Au moins 86 personnes sont mortes dans le naufrage d’une embarcation de migrants survenu aux large des côtes italiennes le 26 février, selon un nouveau bilan encore provisoire annoncé mercredi 15 mars par le maire de la commune.
« Ce matin, cinq autres corps ont été retrouvés, deux hommes, une femme et deux enfants âgés d’environ trois et huit, neuf ans », portant le total à 86 morts, a déclaré le maire de Cutro, Antonio Ceraso, lors d’une visio-conférence avec l’association de la presse étrangère à Rome. En outre, « quatorze ou quinze personnes au moins manquent encore à l’appel, même si nous espérons que quelqu’un ait pu survivre et faire immédiatement perdre ses traces du lieu du naufrage », a ajouté M. Ceraso, précisant que les recherches d’éventuels autres corps se poursuivaient.
Le 26 février à l’aube, une embarcation provenant de Turquie avec environ 175 personnes à bord a fait naufrage à quelques dizaines de mètres des côtes de Cutro, en Calabre, la région pauvre formant la pointe de la Botte italienne.
Les autorités maritimes, et en particulier les garde-côtes, sont soupçonnés de n’avoir pas réagi assez vite aux informations faisant état de la présence d’un navire surchargé dans la zone et la justice a ouvert une enquête sur les circonstances de ce drame.
« Mais comment est-il possible que des choses pareilles aient encore lieu de nos jours », s’est interrogé le maire de Cutro. « Ces personnes partent par désespoir, cela veut dire que là où elles se trouvent, elles vivent une tragédie encore plus grande, des viols, des violences », a souligné M. Ceraso, appelant « à trouver une solution pour éviter ces tragédies ».
Un climat « très inquiétant »
Dans le milieu des experts des secours des migrants tout comme chez les marins, on considère que le récent naufrage de Cutro aurait sans doute pu être évité sans les décrets sécurité adoptés en 2018-2019 sous l’impulsion de Matteo Salvini, le chef de la Ligue (extrême droite), alors ministre de l’intérieur dans le gouvernement de Giuseppe Conte. Dans une logique purement sécuritaire, ces nouveaux textes ont transformé progressivement les opérations de recherche et de secours en mer (SAR) en « événements migratoires ».
Si la mission première des gardes-côtes italiens – sauver des vies en mer – n’a pas changé, elle est progressivement devenue invisible.
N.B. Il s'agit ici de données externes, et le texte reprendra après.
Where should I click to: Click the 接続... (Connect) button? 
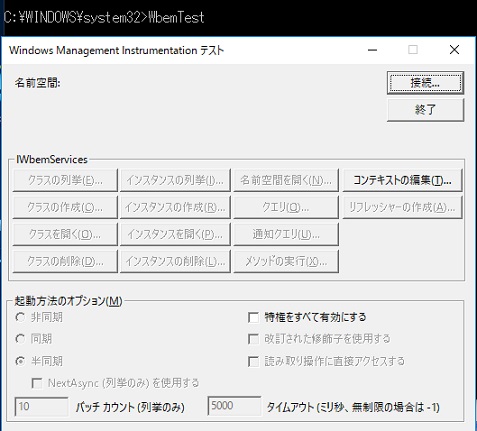point(425,83)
En 2018, la publication, par le commandement des gardes-côtes, du rapport annuel des sauvetages en mer a été suspendue. En 2019, la terminologie des « forces de l’ordre » est entrée en vigueur pour parler d’opérations menées par la police, remplaçant peu à peu les traditionnelles SAR.
« C’est toute la dynamique du sauvetage qui a changé ces dernières années, explique Vittorio Alessandro. Auparavant, l’hypothèse du danger était systématiquement prise en compte avant d’envoyer un navire de secours ; aujourd’hui, il faut y penser plusieurs fois. » Pour l’amiral, le drame de Cutro démontre l’urgence de redonner aux gardes-côtes une liberté d’action maximum, sans contraintes administratives. « Les gardes-côtes doivent prouver de nouveau la nécessité de leur excellence, poursuit-il. Le secours a toujours été notre pain quotidien. »
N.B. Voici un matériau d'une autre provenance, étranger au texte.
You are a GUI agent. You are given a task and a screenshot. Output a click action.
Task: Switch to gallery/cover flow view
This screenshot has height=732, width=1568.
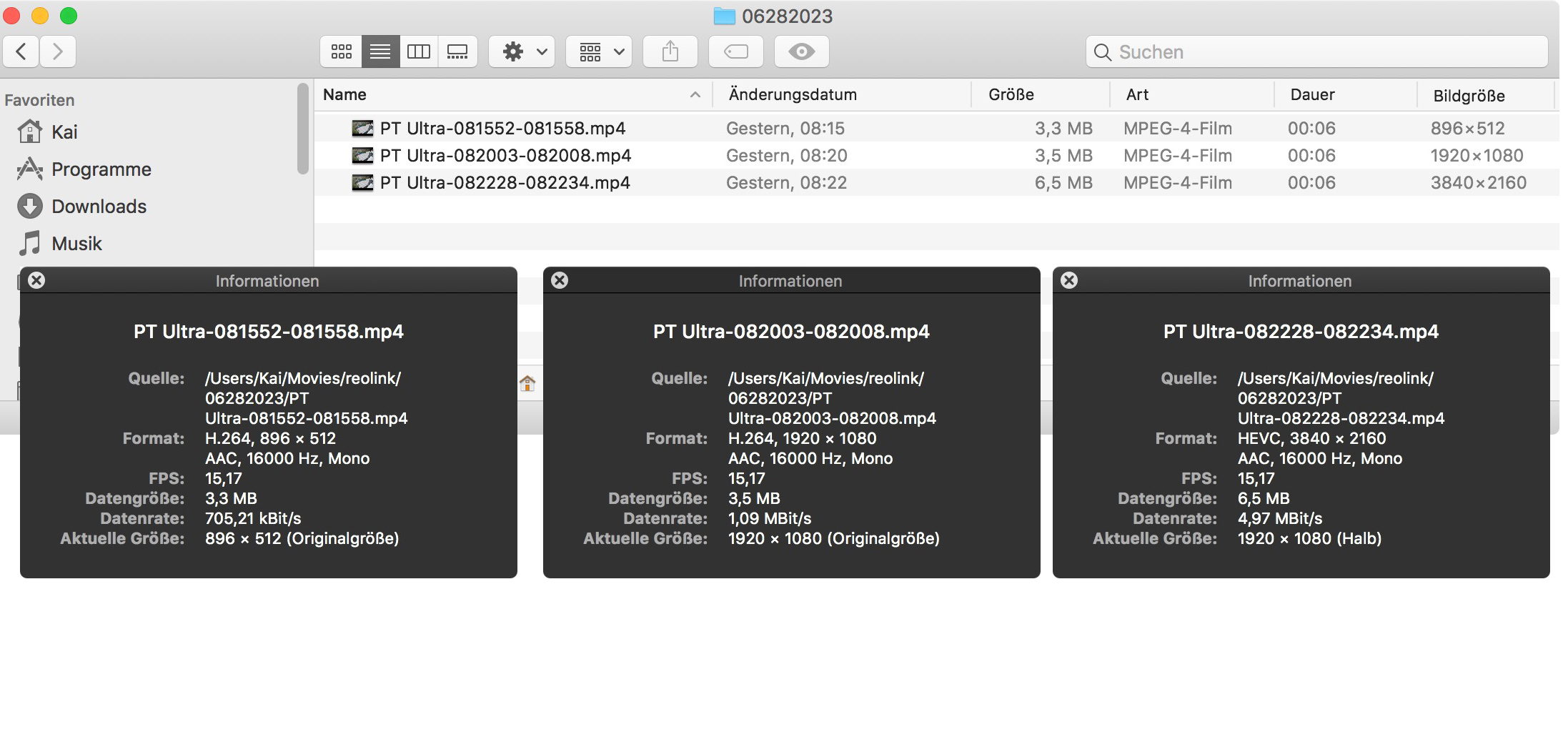tap(457, 51)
Le climat actuel autour de la question migratoire en Italie « est très inquiétant », selon Gianfranco Schiavone, de l’Italian Consortium of solidarity (ICS), une ONG d’aide aux demandeurs d’asile, basée à Trieste, dans le nord-est de l’Italie, pour qui la pression politique sur les opérations de sauvetage maritime n’a jamais été aussi forte. « L’avenir est sombre, car toutes les conditions sont réunies pour que de nouvelles tragédies se répètent », s’inquiète-t-il, alors que les arrivées de migrants se poursuivent dans des conditions difficiles.